▶ Extract to read
──────

In addition, when submitting a recommendation, a Stockholder must include the following information:

 

   

the Stockholder’s full name, principal occupation and employer;

 

   

the Stockholder’s address and telephone number;

 

   

the classes and number of shares of stock of the Company owned beneficially and of record by the Stockholder, including, if the Stockholder is not a Stockholder of record, proof of ownership of the type referred to in Rule 14a-8(b)(2) of the SEC’s proxy rules;

 

   

a description of all arrangements and understandings between the Stockholder and each candidate being recommended by the Stockholder and any other person or persons (including their names) pursuant to which the candidate(s) are being recommended by the Stockholder; and

 

   

any other information relating to the Stockholder that would be required to be disclosed in a proxy statement or other filing required to be made in connection with the solicitation of proxies for the election of Directors pursuant to the SEC’s proxy rules and the rules of the NYSE.

──────

▶ Dataset extract
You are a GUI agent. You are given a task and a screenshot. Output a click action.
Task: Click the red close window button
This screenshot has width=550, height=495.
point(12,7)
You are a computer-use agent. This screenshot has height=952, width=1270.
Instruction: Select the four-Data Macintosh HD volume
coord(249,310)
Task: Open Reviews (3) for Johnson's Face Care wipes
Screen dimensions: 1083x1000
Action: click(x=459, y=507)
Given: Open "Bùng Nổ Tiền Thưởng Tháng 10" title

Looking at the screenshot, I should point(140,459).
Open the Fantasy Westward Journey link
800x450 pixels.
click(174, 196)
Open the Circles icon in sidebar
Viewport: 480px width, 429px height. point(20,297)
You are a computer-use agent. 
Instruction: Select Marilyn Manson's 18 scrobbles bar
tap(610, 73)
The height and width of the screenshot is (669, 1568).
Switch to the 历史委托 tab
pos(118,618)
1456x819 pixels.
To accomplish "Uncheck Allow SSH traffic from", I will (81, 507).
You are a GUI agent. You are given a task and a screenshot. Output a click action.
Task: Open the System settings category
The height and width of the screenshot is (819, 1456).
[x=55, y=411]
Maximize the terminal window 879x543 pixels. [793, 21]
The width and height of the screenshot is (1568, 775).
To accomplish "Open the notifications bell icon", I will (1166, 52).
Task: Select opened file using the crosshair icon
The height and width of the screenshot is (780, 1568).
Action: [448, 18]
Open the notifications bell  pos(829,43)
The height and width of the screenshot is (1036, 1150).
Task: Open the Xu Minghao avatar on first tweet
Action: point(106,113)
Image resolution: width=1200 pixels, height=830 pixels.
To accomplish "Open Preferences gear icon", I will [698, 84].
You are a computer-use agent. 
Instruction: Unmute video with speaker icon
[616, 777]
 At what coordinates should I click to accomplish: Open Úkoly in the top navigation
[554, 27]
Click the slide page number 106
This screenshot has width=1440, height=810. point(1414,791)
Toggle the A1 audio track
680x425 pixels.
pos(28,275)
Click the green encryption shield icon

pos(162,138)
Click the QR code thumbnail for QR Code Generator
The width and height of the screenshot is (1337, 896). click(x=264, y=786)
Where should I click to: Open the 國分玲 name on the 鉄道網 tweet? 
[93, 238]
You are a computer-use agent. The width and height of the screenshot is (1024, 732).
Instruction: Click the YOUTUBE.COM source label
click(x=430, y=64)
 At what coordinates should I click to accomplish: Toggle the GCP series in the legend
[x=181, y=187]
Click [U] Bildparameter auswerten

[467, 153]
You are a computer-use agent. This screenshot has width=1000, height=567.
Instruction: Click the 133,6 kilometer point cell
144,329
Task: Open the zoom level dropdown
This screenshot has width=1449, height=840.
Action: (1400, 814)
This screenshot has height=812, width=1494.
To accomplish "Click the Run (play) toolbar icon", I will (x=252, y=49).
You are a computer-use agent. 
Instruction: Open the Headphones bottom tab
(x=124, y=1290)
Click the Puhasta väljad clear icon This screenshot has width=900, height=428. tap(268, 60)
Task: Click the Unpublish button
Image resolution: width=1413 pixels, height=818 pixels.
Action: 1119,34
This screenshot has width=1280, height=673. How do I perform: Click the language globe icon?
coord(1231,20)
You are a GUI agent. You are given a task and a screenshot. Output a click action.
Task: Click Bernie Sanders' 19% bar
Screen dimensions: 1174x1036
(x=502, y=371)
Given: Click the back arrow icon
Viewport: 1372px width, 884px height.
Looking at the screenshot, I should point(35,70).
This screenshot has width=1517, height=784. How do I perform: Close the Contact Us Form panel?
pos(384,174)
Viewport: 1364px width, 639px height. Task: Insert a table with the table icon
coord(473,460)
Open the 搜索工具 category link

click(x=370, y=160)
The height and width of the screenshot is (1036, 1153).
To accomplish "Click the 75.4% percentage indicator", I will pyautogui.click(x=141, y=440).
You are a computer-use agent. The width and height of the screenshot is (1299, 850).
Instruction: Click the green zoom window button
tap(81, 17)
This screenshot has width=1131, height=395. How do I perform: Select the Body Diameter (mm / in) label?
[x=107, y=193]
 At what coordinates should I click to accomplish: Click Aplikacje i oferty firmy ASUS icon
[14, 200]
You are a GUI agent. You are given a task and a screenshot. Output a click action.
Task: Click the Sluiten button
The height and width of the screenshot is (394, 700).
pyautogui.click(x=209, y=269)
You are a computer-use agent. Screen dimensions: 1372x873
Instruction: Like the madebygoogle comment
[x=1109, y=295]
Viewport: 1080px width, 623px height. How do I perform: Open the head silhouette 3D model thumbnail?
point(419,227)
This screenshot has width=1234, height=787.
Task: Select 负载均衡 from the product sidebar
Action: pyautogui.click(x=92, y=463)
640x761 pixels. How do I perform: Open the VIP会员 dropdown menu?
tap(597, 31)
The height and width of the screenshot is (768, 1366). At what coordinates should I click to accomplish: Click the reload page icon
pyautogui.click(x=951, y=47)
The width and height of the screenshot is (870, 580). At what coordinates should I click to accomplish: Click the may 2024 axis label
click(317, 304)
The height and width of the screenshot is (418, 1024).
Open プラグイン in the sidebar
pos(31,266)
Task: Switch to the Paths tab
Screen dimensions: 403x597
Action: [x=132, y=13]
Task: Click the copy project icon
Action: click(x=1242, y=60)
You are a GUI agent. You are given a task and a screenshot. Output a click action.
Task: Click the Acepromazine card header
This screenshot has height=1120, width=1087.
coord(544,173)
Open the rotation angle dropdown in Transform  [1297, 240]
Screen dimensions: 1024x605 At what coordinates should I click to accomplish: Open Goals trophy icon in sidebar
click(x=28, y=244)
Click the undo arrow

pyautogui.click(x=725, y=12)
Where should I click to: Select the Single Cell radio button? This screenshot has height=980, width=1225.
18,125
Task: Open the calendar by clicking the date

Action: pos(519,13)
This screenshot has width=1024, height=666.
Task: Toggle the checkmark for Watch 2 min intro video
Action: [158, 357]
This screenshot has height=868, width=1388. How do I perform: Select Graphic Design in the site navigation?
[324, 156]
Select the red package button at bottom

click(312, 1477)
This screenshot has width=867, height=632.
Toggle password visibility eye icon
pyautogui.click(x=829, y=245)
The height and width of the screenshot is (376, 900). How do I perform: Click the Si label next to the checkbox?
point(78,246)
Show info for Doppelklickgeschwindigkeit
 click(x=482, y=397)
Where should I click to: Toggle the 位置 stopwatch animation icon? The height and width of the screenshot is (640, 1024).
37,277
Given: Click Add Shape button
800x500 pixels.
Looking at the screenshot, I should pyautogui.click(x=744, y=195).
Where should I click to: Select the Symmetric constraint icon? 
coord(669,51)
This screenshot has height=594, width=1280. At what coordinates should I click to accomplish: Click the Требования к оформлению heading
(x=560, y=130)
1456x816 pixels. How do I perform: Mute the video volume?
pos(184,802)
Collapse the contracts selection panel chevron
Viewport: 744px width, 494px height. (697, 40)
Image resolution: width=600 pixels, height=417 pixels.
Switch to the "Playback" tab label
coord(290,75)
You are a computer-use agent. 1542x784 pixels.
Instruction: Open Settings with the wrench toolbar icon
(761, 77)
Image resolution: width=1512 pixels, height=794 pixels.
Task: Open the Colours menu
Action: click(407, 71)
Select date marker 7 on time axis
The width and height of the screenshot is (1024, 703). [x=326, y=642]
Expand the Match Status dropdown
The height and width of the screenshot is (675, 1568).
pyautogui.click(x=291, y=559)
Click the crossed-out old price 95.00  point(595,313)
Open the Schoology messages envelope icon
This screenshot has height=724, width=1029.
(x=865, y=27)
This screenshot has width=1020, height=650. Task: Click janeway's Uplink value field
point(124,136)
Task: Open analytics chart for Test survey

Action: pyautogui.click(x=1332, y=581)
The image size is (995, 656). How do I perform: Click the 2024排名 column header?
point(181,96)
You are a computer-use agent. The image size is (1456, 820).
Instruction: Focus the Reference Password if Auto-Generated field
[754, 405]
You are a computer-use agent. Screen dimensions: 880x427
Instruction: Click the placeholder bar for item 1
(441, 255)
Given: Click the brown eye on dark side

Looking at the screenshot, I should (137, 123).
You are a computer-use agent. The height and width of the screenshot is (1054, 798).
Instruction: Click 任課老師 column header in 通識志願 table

──────

According to the stockholder recommendation text, what kind of proof must a Stockholder who is not a Stockholder of record include? The items come from a different source than the text.

▶ Final result
Proof of ownership of the type referred to in Rule 14a-8(b)(2) of the SEC's proxy rules.